NPR had a story about "jia you" being the officially sanctioned cheer for the games, but Beijing correspondent Anthony Kuhn said the origins of "jia you" are mysterious and might refer to stepping on the gas in a car, or adding cooking oil to a pot. There is also a NY Times blog about it. One of the responses to that post actually references the story I have translated below. Both the NPR and the NYT stories came out in the last couple of days, so for some reason people are thinking about it. (I am writing about it because Michala was asking me about the origin of the phrase last night.)

Here is a translation of the real story, according to the all-knowing international network of computers.

The origin of the phrase "jia you" dates back to the 14th century.

Liu2 Bo2 Wen1 (刘伯温) (1311-1375) was a famous Ming Dynasty general. But he always regretted that he did not live in the same era as the cleverest and most famous general of all time, Zhu1 Ge3 Liang4 (诸葛亮) (181-234). Since Zhuge Liang was long dead, there was no way for Liu Bowen to try and match wits with him.

One day Liu and his army came upon a plum tree forest. His mouth was dry and he spat on the ground, but when the spit hit the ground, it made a sharp "splat" sound. Perplexed, he ordered his men to cut the grass and brush around the spot to see what was there that would make such a noise. To his surprise, he found a stone monument that read: "Liu Bowen spat here." To his even further surprise, the monument was signed by Zhuge Kongming, the courtesy name of Zhuge Liang. He was impressed that Zhuge Liang would be that clever as to predict that Liu would spit there one day, but he was still not convinced that Zhuge Liang was smarter than he, so he kept going into the forest.

Before long, he came upon a tomb. Taking a closer look, he discovered that it was none other than the grave of Zhuge Liang. He thought to himself, "Not bad, Zhuge Liang. You predicted that I would spit here on this day, but I bet you couldn't predict that I would find your tomb."

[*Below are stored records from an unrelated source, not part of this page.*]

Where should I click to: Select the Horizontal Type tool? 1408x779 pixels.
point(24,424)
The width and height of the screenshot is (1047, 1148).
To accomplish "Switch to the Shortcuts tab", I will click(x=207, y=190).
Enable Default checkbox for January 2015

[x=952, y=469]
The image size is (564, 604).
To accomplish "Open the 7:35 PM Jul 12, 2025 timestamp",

So Liu had his men open up the tomb, and he walked in by himself. He looked around and finally found Zhuge's sarcophagus. Next to it was a small oil lamp, that was flickering, just on the verge of running out of oil. Liu thought: "Hmph. Everyone says how clever and awesome you were, but here you are today, with your altar lamp about to extinguish itself."

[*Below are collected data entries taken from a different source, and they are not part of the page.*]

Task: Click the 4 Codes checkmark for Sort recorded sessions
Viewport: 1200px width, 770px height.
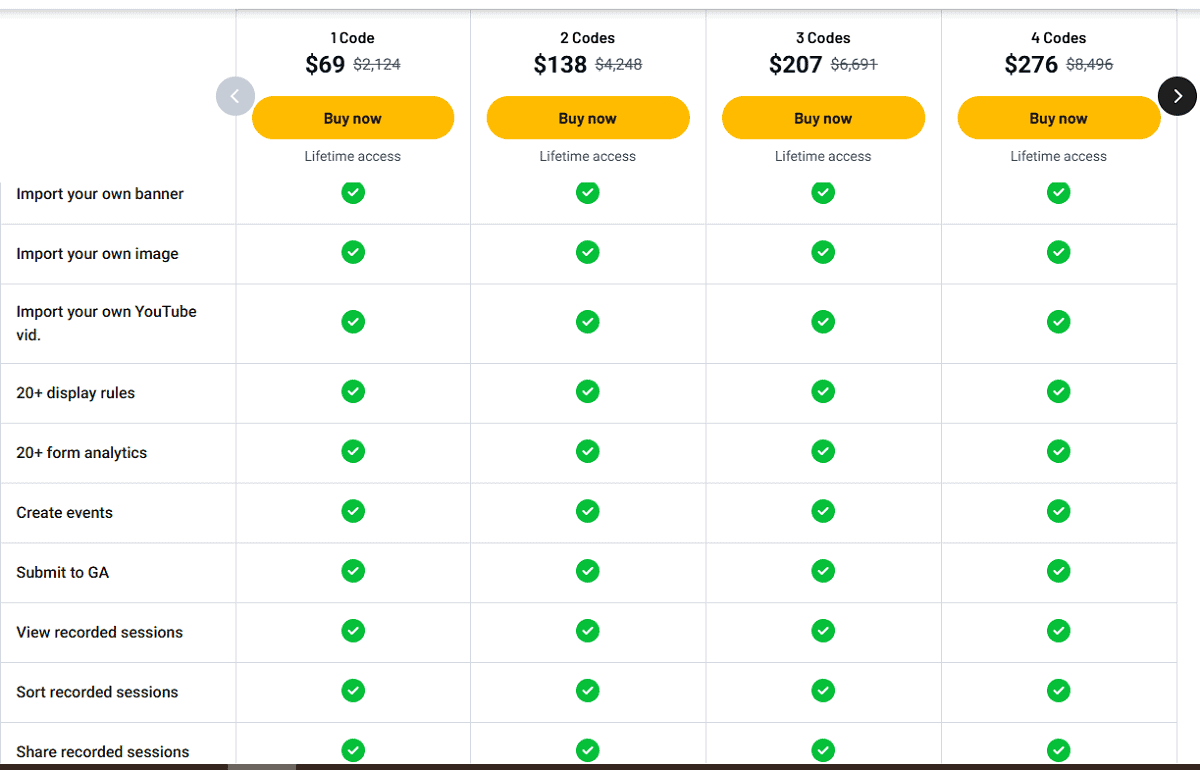Action: pos(1058,690)
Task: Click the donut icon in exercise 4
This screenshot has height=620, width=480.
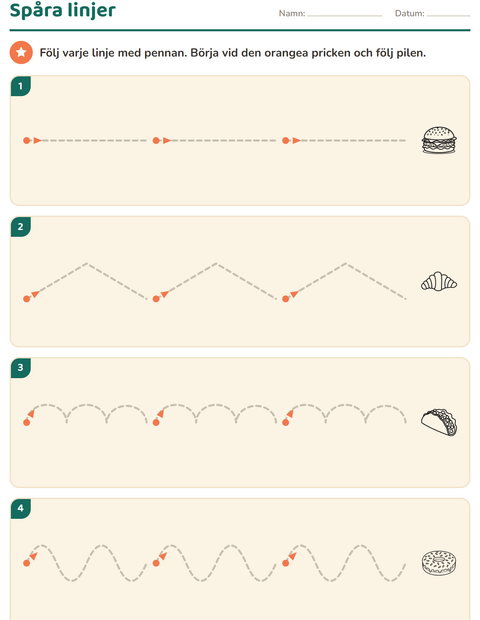Action: click(x=439, y=563)
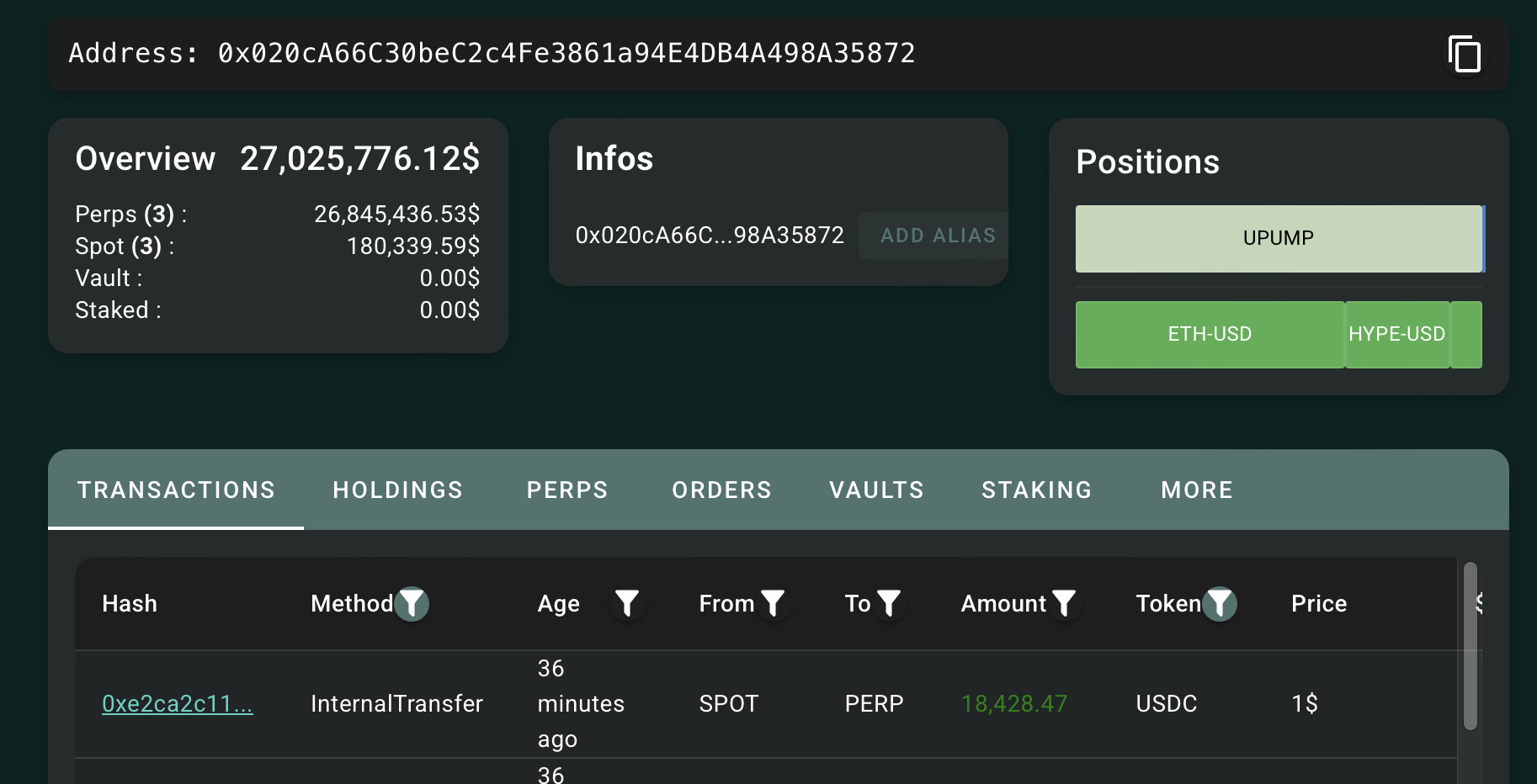
Task: Select the ETH-USD position block
Action: coord(1209,334)
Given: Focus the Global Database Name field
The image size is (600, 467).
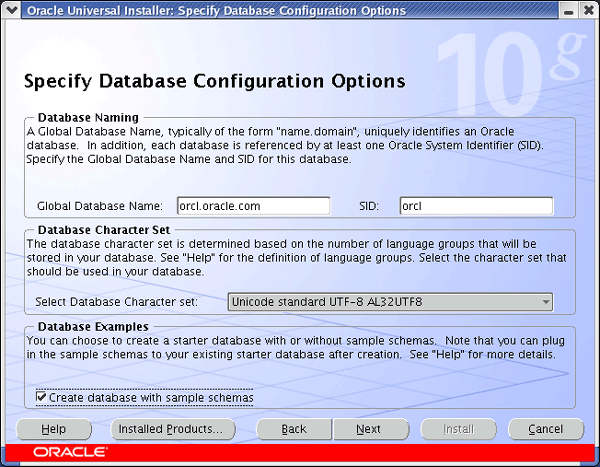Looking at the screenshot, I should coord(253,206).
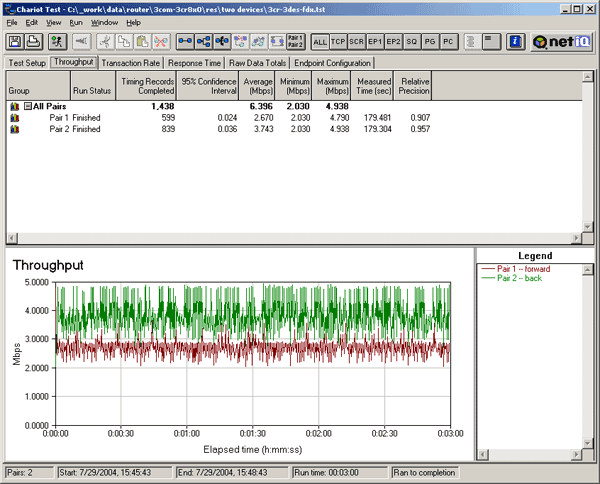Viewport: 600px width, 484px height.
Task: Click the Pair 1 / Pair 2 toolbar button
Action: pos(295,41)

But then he noticed next to the lamp was a piece of parchment, so he looked at it more closely. On the paper was written: "Old Liu, Old Liu, add oil, add oil." At this, he was dumbfounded, and immediately kowtowed before the sarcophagus three times. He then swept the tomb, out of newfound respect for Zhuge Liang. Henceforth the phrase "Add oil" has been used to encourage people.

I'm not sure how the story translates into cheering for a volleyball team, but there are lots of these parables out there, and many of them are old, but have led to phrases that are used today.

"Jia you" is not only used in sports, though. Right after the Chengdu earthquake, for example, the phrase was all over the Internet as a general "keep your head up" type of sentiment.

In his NPR report, Kuhn also referred to one of the "unsanctioned" cheers used by Beijingers, "niu2 bi1," which literally means "cow [genitalia]." I'll save the origin of that lovely phrase for a later post.

Tuesday, August 12, 2008

Poor zoning

All right, I had to get a picture of this and post it. It is too strange. On my commute to work there is a big cemetery, and a bunch of death-related businesses. But this little mall has several things grouped together that I think are bad marketing choices.
You've got your crematorium -- and your bakery. Then there's "Casket Mart," which is odd in itself, next to a meat & sausage store.
Is it just me, or is that a little creepy?